Copy the entries from the very first line through the line containing "Image resolution: width=2048", changing "screenshot" to "screen capture" and leaving everything else unchanged.

### WORKING DATA:
__________

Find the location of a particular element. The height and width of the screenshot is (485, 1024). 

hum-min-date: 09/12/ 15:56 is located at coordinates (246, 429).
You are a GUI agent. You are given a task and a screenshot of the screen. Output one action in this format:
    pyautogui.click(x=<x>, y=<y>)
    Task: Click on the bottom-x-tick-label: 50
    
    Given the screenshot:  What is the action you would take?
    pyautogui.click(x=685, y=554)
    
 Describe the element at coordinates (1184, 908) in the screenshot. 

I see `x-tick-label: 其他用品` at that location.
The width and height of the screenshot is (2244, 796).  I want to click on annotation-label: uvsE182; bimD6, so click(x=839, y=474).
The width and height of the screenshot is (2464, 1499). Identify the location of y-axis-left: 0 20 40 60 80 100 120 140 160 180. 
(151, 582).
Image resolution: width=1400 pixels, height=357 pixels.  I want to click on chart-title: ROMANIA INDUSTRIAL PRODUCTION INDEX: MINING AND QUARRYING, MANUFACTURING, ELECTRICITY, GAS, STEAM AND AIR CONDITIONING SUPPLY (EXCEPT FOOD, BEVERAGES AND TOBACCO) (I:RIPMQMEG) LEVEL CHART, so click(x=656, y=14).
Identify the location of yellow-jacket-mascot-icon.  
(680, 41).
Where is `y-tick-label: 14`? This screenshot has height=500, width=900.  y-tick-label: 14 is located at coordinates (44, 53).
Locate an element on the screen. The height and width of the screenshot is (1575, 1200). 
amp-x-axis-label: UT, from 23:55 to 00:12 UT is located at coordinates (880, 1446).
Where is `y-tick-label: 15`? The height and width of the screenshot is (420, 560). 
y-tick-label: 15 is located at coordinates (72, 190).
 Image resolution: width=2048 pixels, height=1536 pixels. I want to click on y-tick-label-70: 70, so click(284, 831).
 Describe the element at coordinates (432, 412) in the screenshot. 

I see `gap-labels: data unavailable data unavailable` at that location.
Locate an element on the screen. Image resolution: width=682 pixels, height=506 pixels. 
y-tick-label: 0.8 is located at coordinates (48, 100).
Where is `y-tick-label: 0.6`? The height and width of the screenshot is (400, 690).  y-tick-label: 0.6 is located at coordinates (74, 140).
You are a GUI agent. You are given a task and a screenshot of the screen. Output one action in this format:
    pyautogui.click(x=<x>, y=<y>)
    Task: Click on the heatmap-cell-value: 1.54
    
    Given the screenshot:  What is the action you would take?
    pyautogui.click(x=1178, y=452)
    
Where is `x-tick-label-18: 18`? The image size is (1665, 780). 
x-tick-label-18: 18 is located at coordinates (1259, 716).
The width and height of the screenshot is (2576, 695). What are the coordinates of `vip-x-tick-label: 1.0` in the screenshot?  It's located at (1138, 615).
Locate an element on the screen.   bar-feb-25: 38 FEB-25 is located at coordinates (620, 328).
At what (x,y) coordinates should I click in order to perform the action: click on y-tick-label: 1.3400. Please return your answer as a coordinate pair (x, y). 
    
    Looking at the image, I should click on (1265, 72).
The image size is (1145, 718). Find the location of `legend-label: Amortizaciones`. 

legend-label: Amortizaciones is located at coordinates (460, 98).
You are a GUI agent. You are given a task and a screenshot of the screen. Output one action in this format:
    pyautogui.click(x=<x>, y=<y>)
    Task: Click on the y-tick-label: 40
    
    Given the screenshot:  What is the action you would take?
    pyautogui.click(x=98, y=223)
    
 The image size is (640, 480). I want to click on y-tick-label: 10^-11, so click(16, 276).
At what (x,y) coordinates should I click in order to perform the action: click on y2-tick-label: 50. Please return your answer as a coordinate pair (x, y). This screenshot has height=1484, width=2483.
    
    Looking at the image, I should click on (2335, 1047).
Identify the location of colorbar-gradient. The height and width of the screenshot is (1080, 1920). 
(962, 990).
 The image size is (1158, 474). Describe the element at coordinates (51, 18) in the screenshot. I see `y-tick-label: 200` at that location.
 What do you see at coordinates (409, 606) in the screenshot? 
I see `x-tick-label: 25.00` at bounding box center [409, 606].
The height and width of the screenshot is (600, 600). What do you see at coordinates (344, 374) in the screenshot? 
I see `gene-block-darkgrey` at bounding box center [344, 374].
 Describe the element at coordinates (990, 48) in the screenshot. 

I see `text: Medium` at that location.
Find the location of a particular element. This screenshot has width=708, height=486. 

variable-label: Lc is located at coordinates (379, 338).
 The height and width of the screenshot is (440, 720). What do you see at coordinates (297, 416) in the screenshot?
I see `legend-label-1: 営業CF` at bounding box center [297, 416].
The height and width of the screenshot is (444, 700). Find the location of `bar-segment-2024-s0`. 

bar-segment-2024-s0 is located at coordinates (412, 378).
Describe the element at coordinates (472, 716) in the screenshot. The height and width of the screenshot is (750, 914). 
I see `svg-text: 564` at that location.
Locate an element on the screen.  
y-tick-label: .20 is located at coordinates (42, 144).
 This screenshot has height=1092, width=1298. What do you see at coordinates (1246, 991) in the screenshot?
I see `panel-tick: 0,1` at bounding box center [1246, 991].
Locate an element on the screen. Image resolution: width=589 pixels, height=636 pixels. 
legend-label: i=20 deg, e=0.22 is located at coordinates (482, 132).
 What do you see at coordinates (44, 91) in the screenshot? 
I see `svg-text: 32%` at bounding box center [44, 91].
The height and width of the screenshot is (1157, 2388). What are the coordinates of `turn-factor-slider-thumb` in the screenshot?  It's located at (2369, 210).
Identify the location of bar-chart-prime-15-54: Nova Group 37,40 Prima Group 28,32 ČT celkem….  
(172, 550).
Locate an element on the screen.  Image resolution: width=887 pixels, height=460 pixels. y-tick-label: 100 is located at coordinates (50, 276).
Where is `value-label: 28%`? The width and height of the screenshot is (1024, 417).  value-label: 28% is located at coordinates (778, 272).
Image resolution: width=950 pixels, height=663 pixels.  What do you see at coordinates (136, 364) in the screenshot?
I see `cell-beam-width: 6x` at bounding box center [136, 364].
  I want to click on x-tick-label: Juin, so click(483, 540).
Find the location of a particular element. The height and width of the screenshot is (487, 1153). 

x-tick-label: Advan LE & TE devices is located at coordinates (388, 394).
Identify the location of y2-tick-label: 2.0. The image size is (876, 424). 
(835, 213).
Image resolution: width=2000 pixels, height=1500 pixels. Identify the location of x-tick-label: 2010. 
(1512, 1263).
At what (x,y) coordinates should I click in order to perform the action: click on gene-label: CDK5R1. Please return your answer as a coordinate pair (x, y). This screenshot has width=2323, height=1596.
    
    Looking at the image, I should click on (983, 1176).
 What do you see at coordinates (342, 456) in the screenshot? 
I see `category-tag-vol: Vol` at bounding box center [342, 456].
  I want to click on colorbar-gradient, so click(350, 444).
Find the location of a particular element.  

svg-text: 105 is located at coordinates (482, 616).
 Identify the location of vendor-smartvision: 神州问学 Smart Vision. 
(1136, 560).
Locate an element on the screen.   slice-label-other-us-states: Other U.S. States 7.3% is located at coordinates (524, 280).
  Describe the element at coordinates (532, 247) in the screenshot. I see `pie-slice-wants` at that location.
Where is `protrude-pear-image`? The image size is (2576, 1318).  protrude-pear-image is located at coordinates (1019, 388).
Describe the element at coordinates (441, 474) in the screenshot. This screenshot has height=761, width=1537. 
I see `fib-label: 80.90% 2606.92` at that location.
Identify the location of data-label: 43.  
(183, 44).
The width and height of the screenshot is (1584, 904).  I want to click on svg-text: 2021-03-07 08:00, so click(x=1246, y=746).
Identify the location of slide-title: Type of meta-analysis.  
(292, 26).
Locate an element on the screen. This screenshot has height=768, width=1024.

__________

### PROBLEM SOLUTION:
Find the location of a particular element. The height and width of the screen capture is (485, 1024). 

hum-min-date: 09/12/ 15:56 is located at coordinates (246, 429).
You are a GUI agent. You are given a task and a screen capture of the screen. Output one action in this format:
    pyautogui.click(x=<x>, y=<y>)
    Task: Click on the bottom-x-tick-label: 50
    
    Given the screen capture:  What is the action you would take?
    pyautogui.click(x=685, y=554)
    
 Describe the element at coordinates (1184, 908) in the screen capture. 

I see `x-tick-label: 其他用品` at that location.
The width and height of the screen capture is (2244, 796).  I want to click on annotation-label: uvsE182; bimD6, so click(x=839, y=474).
The width and height of the screen capture is (2464, 1499). Identify the location of y-axis-left: 0 20 40 60 80 100 120 140 160 180. 
(151, 582).
Image resolution: width=1400 pixels, height=357 pixels.  I want to click on chart-title: ROMANIA INDUSTRIAL PRODUCTION INDEX: MINING AND QUARRYING, MANUFACTURING, ELECTRICITY, GAS, STEAM AND AIR CONDITIONING SUPPLY (EXCEPT FOOD, BEVERAGES AND TOBACCO) (I:RIPMQMEG) LEVEL CHART, so click(x=656, y=14).
Identify the location of yellow-jacket-mascot-icon.  
(680, 41).
Where is `y-tick-label: 14`? This screen capture has height=500, width=900.  y-tick-label: 14 is located at coordinates (44, 53).
Locate an element on the screen. The height and width of the screen capture is (1575, 1200). 
amp-x-axis-label: UT, from 23:55 to 00:12 UT is located at coordinates (880, 1446).
Where is `y-tick-label: 15`? The height and width of the screen capture is (420, 560). 
y-tick-label: 15 is located at coordinates (72, 190).
 Image resolution: width=2048 pixels, height=1536 pixels. I want to click on y-tick-label-70: 70, so click(284, 831).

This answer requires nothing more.